## Exercise objective
Reproduce the passage on adults with ASD below word for word, from "This month provides" up to and including "youth with ASD.".

Creating a Brighter Future for Adults with ASD - Step Two: Take an Active Role and Envision Independence

RP from 2017: I appreciate all of the positive responses to my last post Creating A Brighter Future for Adults with ASD - The First Step: Advocating for A Positive Future and hope that caregivers, educators, professionals, and individuals with ASD continue to benefit from my insights. My hope is that with newly learned information parents feel empowered to be compassionate advocates for their child’s future successes and independence.  

 

This month provides insights into the drop off in services that many young adults with ASD and their parents experience after exiting the special education programs that have prepared them for their future. This exciting yet worrisome time is influenced by the extent of mindful work done in the previous years of transition planning.  This is also the focus of Hopkins Education Services Mighty & Mindful program for youth with ASD.

 

The needs of individuals with ASD do not end when they exit public education, but sadly many of their support services do.

So, when services end and young adults with ASD leave a special education program and do not become employed or enter higher education, what happens? The National Autism Indicators Report: Transition into Young Adulthood research shows that 1 in 4 young adults with ASD are in a situation where they feel disconnected and are not receiving any support services (Roux 2015). Ruminating negative thoughts are likely to take over and it becomes more difficult to reconnect to social and academic

 

supports once the tie has been broken.

## Given information
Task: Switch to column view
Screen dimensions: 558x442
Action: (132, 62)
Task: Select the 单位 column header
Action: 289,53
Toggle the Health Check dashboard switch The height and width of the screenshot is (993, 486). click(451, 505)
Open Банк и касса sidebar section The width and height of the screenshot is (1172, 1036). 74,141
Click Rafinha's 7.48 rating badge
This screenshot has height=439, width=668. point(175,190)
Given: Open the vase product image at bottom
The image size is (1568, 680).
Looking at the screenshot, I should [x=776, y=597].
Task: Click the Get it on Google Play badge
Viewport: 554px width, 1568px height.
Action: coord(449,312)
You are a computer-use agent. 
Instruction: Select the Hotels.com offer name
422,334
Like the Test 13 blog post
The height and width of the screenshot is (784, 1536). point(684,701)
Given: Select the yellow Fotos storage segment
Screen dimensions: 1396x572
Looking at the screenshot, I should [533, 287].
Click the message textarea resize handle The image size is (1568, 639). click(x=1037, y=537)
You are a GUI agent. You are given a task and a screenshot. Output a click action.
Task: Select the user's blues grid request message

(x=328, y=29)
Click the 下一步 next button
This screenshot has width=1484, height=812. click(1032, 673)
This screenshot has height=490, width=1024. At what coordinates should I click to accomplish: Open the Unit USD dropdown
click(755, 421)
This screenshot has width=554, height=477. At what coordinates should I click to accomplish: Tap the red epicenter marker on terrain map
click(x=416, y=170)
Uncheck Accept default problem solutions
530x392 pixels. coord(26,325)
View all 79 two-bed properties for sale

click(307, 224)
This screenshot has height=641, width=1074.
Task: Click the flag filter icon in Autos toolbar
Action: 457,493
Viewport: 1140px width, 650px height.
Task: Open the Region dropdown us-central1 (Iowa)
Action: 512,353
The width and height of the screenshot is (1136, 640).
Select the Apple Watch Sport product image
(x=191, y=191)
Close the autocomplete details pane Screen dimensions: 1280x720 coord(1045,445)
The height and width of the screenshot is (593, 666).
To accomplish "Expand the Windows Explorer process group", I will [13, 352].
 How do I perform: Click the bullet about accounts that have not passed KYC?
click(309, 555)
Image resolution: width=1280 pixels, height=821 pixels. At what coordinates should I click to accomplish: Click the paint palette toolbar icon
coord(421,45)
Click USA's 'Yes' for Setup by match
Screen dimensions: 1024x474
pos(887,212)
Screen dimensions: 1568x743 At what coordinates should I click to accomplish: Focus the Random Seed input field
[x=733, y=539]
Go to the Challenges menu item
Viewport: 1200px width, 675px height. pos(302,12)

## Answer section
This month provides insights into the drop off in services that many young adults with ASD and their parents experience after exiting the special education programs that have prepared them for their future. This exciting yet worrisome time is influenced by the extent of mindful work done in the previous years of transition planning.  This is also the focus of Hopkins Education Services Mighty & Mindful program for youth with ASD.